34.1 Bagged trees

The {baguette} package, part of the {tidymodels} metapackage, provides an interface for bagging in R. It is not part of the core set of packages, implying it is installed with {tidymodels} but not loaded. You must load {baguette} outside of your call to {tidymodels} (i.e., similar to the {lubridate} package in the {tidyverse}).

Recall our best model when fitting a decision tree in the previous chapter had an average AUC across folds of \(0.825\). This included a very low cost complexity parameter of \(0.0000000001\) and a minimum \(n\) for our terminal nodes of 35. Can we improve performance from this model when using bagging? Let’s try!

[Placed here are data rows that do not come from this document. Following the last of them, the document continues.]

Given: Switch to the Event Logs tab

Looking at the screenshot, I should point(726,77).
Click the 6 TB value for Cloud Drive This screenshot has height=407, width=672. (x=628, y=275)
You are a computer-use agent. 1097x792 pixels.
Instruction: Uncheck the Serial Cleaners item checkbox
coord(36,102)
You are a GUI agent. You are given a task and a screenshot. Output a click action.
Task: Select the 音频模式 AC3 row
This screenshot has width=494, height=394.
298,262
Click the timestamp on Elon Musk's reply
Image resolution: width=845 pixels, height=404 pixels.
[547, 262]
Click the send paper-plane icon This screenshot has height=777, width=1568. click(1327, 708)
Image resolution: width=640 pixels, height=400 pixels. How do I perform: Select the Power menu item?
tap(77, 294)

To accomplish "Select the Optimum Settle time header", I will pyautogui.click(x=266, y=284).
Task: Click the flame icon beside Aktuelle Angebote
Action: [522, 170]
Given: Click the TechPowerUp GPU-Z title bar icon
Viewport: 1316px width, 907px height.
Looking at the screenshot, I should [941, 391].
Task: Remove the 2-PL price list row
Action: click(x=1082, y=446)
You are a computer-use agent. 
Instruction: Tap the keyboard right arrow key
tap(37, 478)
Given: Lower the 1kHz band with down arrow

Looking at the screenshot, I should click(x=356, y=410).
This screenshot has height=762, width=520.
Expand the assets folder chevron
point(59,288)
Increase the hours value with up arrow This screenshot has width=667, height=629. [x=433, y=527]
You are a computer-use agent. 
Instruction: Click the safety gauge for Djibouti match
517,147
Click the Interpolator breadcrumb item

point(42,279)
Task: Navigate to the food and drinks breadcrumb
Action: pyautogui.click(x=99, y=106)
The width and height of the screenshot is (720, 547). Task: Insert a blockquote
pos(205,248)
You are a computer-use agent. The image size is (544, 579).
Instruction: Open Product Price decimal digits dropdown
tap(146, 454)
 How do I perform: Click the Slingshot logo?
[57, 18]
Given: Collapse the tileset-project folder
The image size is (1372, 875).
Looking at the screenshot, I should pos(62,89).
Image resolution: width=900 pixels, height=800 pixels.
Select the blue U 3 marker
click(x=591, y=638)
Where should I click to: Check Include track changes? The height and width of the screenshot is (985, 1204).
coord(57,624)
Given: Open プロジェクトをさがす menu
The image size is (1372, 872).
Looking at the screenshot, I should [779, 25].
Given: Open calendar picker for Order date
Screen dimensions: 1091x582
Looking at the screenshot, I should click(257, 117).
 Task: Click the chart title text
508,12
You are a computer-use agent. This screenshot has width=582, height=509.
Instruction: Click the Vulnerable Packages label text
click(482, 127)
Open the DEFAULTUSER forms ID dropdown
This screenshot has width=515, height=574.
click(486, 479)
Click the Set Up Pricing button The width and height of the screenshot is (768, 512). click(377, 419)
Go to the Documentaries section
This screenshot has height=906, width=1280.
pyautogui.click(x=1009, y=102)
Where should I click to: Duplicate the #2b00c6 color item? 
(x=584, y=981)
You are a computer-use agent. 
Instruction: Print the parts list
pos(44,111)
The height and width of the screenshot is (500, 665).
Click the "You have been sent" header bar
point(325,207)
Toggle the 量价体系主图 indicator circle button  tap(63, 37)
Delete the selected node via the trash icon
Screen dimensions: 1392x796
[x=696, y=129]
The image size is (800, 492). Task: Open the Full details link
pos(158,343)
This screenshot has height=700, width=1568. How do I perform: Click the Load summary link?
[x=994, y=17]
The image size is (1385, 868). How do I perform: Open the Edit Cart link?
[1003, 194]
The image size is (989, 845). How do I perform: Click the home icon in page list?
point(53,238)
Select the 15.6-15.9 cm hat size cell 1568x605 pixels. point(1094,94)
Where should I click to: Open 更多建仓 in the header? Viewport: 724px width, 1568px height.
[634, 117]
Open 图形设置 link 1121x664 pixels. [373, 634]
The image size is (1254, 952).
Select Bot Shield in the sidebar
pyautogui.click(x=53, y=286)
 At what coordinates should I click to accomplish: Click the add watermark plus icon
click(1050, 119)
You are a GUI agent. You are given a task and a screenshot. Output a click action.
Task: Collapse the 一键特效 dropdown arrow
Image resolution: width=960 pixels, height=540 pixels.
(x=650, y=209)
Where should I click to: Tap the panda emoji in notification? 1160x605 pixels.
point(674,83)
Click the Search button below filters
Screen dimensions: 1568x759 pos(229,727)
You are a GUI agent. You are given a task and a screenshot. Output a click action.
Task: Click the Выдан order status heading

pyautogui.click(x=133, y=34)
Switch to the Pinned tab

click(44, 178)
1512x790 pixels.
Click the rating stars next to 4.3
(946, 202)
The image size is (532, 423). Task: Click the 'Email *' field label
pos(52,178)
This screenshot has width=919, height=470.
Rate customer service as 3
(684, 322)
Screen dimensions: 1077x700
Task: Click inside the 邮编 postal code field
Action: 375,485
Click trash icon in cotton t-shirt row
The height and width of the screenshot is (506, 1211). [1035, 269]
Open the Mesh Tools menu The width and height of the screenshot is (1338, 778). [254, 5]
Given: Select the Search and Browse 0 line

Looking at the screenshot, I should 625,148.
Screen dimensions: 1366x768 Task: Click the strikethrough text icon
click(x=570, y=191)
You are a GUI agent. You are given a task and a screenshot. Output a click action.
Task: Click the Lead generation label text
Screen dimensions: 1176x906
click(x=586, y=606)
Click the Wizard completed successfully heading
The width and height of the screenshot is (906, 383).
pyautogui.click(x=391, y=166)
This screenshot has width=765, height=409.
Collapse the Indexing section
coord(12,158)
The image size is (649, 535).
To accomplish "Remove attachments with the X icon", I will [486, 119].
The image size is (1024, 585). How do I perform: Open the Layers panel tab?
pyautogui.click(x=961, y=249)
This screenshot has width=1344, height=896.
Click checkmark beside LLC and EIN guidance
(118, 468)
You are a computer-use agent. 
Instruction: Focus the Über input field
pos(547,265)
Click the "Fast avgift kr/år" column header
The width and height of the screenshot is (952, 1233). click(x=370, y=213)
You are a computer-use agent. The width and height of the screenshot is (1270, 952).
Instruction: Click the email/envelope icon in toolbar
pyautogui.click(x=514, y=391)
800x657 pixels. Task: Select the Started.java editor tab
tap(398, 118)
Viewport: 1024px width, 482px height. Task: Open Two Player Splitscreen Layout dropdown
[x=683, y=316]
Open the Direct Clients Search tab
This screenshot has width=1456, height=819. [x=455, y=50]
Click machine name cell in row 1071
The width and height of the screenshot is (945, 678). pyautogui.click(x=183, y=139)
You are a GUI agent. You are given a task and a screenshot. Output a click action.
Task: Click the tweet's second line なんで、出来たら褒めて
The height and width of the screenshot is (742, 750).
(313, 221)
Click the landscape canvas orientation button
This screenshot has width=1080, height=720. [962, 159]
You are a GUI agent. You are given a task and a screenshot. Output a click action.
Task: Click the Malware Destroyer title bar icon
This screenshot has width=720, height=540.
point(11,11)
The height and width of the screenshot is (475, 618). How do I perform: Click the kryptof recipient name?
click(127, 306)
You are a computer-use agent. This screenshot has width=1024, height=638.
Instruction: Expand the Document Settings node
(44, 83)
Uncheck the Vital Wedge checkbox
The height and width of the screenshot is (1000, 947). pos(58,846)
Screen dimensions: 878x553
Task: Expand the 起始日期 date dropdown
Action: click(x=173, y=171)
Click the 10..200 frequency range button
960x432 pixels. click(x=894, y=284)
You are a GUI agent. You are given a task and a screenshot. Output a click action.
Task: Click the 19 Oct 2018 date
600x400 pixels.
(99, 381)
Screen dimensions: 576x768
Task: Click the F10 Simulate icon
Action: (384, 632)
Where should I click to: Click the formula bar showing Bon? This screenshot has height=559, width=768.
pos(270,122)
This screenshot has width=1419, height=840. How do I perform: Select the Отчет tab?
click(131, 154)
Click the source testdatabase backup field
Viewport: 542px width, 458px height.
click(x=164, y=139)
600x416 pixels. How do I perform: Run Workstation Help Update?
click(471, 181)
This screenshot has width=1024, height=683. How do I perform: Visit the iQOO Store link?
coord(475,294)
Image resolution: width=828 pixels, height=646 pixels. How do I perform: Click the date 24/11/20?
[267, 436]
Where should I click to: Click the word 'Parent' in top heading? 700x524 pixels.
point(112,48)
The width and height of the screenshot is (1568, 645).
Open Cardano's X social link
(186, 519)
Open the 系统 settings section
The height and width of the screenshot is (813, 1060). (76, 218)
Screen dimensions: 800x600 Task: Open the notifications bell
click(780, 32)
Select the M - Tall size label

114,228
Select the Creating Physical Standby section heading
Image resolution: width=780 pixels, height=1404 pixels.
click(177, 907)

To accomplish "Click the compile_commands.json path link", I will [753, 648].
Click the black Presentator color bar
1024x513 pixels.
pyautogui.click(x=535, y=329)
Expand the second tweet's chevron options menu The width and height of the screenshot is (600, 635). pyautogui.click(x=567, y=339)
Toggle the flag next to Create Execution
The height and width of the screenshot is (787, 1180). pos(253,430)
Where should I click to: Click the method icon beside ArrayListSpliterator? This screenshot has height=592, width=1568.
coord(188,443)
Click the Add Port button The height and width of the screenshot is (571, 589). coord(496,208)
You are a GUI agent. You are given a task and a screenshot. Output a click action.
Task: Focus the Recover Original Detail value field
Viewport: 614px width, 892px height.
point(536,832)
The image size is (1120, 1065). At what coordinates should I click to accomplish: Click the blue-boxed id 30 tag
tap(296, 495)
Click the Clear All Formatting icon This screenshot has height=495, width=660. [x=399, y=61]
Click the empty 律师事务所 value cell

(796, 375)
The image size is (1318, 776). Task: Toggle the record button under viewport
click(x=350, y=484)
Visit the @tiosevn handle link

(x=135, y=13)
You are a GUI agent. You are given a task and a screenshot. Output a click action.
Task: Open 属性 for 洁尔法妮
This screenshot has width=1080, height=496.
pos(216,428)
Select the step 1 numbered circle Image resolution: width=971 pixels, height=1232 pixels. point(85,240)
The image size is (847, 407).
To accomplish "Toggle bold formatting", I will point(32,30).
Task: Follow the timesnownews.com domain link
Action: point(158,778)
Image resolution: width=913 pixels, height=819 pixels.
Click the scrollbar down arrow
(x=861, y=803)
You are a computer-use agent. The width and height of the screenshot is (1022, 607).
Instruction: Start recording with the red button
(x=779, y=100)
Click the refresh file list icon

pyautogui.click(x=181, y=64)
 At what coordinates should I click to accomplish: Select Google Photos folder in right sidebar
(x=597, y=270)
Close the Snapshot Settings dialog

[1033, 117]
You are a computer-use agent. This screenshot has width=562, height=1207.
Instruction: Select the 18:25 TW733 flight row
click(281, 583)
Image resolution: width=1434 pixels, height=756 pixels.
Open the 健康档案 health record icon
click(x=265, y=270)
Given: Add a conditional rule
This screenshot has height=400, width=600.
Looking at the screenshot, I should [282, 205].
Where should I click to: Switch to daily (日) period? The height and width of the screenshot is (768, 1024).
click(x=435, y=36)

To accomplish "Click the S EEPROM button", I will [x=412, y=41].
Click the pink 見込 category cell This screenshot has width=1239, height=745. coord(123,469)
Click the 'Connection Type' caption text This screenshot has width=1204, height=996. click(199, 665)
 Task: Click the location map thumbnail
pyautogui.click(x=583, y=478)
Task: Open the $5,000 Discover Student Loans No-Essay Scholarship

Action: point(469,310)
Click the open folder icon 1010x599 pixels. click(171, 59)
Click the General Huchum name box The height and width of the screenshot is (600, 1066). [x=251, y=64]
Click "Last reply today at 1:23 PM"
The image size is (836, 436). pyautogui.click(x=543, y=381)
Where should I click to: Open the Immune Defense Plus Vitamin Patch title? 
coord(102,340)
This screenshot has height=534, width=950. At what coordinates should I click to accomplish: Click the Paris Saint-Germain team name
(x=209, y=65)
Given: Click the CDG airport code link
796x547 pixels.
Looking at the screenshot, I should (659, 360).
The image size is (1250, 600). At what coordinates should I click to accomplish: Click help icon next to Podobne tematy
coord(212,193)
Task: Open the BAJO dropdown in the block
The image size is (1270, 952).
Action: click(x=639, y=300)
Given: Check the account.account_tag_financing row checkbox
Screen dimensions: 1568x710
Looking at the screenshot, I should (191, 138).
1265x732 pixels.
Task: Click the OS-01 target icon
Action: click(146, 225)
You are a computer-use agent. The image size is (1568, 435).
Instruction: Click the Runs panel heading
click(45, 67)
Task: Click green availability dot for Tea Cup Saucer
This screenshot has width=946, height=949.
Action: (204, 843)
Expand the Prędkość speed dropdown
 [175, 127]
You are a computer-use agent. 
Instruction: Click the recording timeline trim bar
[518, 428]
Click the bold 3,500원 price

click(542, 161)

First, we need to load the data, create a split training/test set, pull the training data, and create a \(k\)-fold cross-validation dataset. Some of the models we’ll be working with cannot handle missingness on the outcome, so we’ll remove these rows upon reading the data into R.

library(tidyverse)
library(tidymodels)
library(sds)

k_train <- get_data("ds-bowl-2019")

splt <- initial_split(k_train)
train <- training(splt)
cv <- vfold_cv(train)

Next, we’ll specify a basic recipe that just specifies the model formula.

rec <- recipe(accuracy_group ~ ., data = train)

And now we’re ready to specify our model. This is pretty much the same as before, except now we are going to load the {baguette} package in addition to {tidymodels} and use bag_tree() instead of decision_tree(). Additionally, we’ll specify a times argument when we set the engine. Let’s start by fitting a model to 50 bootstrap resamples and aggregating the results across all 50 trees. The rest is the same as before.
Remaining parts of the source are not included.